Literature DB >> 17420615

Membrane stretch-induced activation of a TRPM4-like nonselective cation channel in cerebral artery myocytes.

Hiromitsu Morita1, Akira Honda, Ryuji Inoue, Yushi Ito, Kihachiro Abe, Mark T Nelson, Joseph E Brayden.   

Abstract

Stretch-activated cation channels (SACs) have been observed in many types of smooth muscle cells. However, the molecular identity and activation mechanisms of SACs remain poorly understood. We report that TRPM4-like cation channels are activated by membrane stretch in rat cerebral artery myocytes (CAMs). Negative pressure (> or =20 mmHg, cell-attached mode) activated single channels (approximately 20 pS) in isolated CAMs. These channels were permeable to Na(+) and Cs(+) and inhibited by Gd(3+) (30 microM) and DIDS (100 microM). The effect of negative pressure was abolished by membrane excision, but subsequent application of Ca(2+) (>100 nM) to the intracellular side of the membrane restored single channel activity that was indistinguishable from SACs. Caffeine (5 mM), which depletes SR Ca(2+)-stores, first activated and then abolished SACs.
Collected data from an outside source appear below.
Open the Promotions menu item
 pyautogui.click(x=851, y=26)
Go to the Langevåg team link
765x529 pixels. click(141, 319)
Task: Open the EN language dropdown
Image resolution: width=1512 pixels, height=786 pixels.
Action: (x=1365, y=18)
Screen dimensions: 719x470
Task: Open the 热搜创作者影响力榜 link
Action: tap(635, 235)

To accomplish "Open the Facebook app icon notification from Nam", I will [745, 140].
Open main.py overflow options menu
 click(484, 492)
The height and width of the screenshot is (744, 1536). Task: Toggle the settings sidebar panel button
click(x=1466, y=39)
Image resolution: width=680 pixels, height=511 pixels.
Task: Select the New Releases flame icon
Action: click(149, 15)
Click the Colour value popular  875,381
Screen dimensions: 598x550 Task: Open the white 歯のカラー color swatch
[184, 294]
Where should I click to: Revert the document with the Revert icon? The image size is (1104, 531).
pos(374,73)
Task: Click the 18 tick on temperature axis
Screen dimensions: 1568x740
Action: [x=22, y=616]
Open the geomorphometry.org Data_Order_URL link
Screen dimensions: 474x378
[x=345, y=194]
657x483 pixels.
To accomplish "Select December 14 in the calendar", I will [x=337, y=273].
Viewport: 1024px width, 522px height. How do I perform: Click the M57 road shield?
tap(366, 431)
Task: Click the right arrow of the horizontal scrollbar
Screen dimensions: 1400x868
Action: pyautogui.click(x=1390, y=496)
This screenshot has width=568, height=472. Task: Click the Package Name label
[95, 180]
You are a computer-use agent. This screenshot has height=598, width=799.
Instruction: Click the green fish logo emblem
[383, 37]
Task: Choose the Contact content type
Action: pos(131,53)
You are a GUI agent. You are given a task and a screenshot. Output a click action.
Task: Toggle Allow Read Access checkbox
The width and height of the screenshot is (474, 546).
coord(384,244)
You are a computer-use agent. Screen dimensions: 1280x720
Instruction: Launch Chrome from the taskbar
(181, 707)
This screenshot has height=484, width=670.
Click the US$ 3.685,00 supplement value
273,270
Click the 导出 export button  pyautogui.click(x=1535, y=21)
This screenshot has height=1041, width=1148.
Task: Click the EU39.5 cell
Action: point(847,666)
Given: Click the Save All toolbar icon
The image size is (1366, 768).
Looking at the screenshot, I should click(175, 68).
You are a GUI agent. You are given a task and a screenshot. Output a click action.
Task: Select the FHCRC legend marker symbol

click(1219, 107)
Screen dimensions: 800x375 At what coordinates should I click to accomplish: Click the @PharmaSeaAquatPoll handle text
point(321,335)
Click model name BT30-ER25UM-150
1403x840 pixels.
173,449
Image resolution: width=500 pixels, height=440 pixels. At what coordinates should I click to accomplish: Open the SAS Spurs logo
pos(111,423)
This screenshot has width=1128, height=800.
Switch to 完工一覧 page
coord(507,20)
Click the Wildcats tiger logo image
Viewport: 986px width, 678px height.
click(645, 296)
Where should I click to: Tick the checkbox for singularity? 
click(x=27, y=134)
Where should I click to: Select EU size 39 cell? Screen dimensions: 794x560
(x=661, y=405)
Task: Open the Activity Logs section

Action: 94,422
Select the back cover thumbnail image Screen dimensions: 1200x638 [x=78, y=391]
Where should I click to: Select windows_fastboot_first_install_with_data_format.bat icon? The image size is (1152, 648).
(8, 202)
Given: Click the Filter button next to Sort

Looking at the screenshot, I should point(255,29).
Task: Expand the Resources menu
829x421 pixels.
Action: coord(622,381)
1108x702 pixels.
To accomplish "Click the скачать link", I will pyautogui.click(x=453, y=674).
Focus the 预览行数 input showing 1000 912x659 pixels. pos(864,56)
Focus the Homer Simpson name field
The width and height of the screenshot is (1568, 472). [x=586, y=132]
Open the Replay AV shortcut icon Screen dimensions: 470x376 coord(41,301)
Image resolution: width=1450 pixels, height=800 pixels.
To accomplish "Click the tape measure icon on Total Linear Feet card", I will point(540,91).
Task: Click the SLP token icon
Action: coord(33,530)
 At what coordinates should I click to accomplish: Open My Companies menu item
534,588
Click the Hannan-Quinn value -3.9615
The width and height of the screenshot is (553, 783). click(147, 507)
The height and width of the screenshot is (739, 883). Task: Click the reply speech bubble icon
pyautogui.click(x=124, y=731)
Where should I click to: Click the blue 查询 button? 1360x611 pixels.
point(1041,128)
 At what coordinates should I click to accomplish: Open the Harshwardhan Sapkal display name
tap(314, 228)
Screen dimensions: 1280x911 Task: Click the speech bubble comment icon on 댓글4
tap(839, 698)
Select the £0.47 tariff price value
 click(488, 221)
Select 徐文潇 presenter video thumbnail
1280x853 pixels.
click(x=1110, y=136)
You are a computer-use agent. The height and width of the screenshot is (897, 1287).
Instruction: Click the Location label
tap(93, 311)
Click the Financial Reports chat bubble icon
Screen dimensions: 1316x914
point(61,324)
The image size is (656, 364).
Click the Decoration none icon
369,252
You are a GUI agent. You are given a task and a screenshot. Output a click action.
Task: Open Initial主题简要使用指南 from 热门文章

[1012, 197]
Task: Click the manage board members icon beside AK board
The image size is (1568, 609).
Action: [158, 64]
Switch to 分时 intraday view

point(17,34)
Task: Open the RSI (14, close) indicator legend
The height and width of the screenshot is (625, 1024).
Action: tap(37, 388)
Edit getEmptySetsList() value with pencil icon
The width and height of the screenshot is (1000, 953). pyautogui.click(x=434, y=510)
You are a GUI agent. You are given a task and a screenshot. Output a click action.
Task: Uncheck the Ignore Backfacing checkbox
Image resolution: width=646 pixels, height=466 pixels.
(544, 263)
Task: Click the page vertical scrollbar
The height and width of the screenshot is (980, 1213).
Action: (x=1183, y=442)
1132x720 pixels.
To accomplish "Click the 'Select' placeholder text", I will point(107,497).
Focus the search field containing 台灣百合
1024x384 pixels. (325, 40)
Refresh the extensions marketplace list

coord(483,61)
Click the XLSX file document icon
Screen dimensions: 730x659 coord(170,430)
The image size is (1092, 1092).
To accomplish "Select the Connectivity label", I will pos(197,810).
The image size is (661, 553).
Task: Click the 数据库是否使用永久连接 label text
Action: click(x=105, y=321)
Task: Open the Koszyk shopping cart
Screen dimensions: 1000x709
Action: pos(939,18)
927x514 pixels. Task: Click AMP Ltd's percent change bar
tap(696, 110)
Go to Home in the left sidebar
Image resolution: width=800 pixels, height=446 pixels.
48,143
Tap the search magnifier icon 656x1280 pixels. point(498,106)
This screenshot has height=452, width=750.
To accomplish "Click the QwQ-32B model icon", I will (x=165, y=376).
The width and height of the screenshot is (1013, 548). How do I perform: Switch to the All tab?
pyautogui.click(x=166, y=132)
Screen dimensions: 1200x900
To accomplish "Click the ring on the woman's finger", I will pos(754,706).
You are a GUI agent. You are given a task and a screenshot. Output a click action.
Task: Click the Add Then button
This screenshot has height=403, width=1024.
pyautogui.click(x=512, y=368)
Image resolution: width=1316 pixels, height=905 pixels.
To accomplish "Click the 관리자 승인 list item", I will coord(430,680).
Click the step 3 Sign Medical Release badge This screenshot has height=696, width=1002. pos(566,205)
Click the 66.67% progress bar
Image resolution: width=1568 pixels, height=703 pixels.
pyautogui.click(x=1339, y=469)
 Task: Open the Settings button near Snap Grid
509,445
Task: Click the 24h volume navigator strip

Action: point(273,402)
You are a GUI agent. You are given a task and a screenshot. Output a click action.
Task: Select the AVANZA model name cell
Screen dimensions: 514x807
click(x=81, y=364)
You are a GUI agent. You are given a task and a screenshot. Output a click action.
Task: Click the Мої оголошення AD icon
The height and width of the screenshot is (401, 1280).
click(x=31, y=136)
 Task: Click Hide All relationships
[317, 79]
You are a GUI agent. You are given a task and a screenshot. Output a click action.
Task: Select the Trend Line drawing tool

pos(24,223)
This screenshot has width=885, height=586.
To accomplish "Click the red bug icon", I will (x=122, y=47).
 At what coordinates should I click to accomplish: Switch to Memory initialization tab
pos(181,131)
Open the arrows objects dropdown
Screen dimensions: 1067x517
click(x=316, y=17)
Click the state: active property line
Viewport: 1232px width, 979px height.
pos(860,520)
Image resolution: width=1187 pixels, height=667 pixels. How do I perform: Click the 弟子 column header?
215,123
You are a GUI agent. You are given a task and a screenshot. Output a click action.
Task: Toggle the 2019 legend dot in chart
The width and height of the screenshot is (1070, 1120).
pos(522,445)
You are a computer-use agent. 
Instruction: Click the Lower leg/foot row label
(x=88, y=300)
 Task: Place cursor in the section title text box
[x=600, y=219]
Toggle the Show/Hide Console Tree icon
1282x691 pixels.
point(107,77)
Tetracaine (100 microM), a ryanodine receptor antagonist, inhibited SACs. Overexpression of hTRPM4B in HEK293 cells resulted in the appearance of cation channels that were activated by both negative pressure and Ca(2+) and which had very similar biophysical and pharmacological properties as compared with SACs in CAMs. These studies indicate that TRPM4-like channels in CAMs can be activated by membrane stretch, possibly through ryanodine receptor activation, and this may contribute to the depolarization and concomitant vasoconstriction of intact cerebral arteries following mechanical stimulation.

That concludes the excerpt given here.